As it turned out, after a full work-up, the deal was heart failure. Simply put, heart failure is when the pumping ability of the heart weakens to where it can’t readily keep up with the demands of the body. It affects nearly 6 million Americans of all ages and is responsible for more hospitalizations than all forms of cancer combined. In fact it is the number one cause of hospitalization for patients 65 years and up. Nearly 50% of heart failure patients will die within 5 years of their diagnosis.
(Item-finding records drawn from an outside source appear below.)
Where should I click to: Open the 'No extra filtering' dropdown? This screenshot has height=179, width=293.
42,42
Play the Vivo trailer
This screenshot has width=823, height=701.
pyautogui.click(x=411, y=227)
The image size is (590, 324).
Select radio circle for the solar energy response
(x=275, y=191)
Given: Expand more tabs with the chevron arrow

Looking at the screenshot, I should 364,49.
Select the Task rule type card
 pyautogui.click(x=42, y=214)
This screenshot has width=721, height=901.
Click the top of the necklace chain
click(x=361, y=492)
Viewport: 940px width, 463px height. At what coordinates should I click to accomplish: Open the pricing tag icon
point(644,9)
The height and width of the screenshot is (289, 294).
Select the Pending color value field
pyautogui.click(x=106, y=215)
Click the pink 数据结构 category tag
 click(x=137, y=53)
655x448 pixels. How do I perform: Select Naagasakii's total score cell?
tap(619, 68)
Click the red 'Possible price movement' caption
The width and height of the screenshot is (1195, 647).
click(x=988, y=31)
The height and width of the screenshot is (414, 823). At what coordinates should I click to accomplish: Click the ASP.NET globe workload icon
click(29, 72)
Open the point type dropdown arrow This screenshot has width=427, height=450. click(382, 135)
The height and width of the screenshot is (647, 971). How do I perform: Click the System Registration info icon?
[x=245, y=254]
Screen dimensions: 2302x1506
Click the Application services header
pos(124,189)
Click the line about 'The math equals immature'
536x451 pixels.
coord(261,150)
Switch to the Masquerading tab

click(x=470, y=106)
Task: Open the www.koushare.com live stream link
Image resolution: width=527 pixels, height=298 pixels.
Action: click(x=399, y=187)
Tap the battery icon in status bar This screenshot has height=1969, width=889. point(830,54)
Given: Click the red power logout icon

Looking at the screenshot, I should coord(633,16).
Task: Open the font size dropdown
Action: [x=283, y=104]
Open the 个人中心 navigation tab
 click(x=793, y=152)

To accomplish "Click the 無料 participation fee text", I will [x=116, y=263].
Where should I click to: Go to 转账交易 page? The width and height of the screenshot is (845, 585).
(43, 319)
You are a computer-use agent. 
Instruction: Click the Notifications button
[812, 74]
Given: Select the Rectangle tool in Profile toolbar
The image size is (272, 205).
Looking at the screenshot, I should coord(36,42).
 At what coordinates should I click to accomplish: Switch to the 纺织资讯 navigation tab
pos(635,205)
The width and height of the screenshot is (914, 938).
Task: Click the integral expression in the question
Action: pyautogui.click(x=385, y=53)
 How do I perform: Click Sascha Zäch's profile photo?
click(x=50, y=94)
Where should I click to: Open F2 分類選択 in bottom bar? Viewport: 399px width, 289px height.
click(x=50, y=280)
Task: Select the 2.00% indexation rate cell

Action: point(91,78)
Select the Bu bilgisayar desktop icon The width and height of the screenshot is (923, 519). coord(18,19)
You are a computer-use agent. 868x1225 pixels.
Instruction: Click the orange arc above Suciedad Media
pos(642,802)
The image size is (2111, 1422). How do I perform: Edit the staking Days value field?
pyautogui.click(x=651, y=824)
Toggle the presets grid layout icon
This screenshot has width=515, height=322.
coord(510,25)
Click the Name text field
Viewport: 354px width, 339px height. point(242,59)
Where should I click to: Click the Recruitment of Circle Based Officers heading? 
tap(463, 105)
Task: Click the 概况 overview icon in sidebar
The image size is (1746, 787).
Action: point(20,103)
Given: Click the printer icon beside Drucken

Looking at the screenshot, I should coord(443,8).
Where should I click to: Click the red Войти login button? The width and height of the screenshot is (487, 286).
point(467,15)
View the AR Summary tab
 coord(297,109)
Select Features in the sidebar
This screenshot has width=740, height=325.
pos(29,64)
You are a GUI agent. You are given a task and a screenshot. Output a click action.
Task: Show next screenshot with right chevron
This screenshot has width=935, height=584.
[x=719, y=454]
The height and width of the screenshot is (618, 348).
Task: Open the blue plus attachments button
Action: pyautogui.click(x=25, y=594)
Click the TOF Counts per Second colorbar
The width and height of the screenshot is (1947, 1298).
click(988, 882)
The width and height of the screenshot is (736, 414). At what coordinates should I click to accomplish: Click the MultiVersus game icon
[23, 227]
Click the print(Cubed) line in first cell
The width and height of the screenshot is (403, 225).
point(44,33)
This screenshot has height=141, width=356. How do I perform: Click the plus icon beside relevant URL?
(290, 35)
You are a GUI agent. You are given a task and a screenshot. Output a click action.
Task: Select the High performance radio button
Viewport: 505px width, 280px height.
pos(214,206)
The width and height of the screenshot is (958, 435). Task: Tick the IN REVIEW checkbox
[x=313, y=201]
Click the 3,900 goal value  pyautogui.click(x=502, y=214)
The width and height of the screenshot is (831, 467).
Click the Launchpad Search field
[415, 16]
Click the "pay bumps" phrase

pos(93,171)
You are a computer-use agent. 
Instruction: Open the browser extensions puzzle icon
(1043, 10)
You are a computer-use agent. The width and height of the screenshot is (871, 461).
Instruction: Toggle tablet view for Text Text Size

What causes heart failure? There is quite a list of factors that can contribute: everything from blocked coronary arteries, diabetes, high blood pressure, heart valve abnormalities, infections and inflammations, toxins (such as excess alcohol) and certain genetic tendencies. Often a heart which has been weakened a bit by one or more of these factors is pushed into symptomatic failure by excess salt intake, uncontrolled high blood pressure, a new heart rhythm disturbance such as atrial fibrillation, a heart attack or some serious infection.
Initially heart failure may show no symptoms at all. However eventually a person may experience a long list of symptoms including shortness of breath with minor exertion or with laying down flat, rapid heart rate, tiredness, puffy ankles, chest pain or heart palpitations.
If you were to experience some of these symptoms and present to your doctor, several things could be done to help diagnose whether you had the beginnings of heart failure. Of course a thorough description of the course of your symptoms including what makes them better or worse would be undertaken. Likewise a physical exam (with particular focus on the heart, lungs, and blood vessels), blood tests, an EKG and tests such as a chest x-ray and echocardiogram would likely be ordered to assess the heart’s function.
What if in the end you did indeed have the beginning of heart failure? You would then be given an idea of how advanced your heart failure was and a treatment plan would be put in place. Certain lifestyle recommendations such as a low salt diet, quitting smoking or excess alcohol, avoiding certain meds such as NSAIDs (ibuprofen, naproxen), and aiming toward an ideal body weight and modest exercise would be discussed. Likewise, there are a few meds that have been shown to be beneficial in certain types of heart failure and these would likely be started. Risk factors such as high blood pressure, high cholesterol and diabetes would need to be carefully controlled.
Of course to pursue a healthy lifestyle to avoid the factors that lead to heart failure would be best of all. But if in spite of that you or someone you love start showing symptoms of possible early heart failure, have it checked out; the earlier you start treating it with both lifestyle and appropriate meds the better your precious heart is likely to do.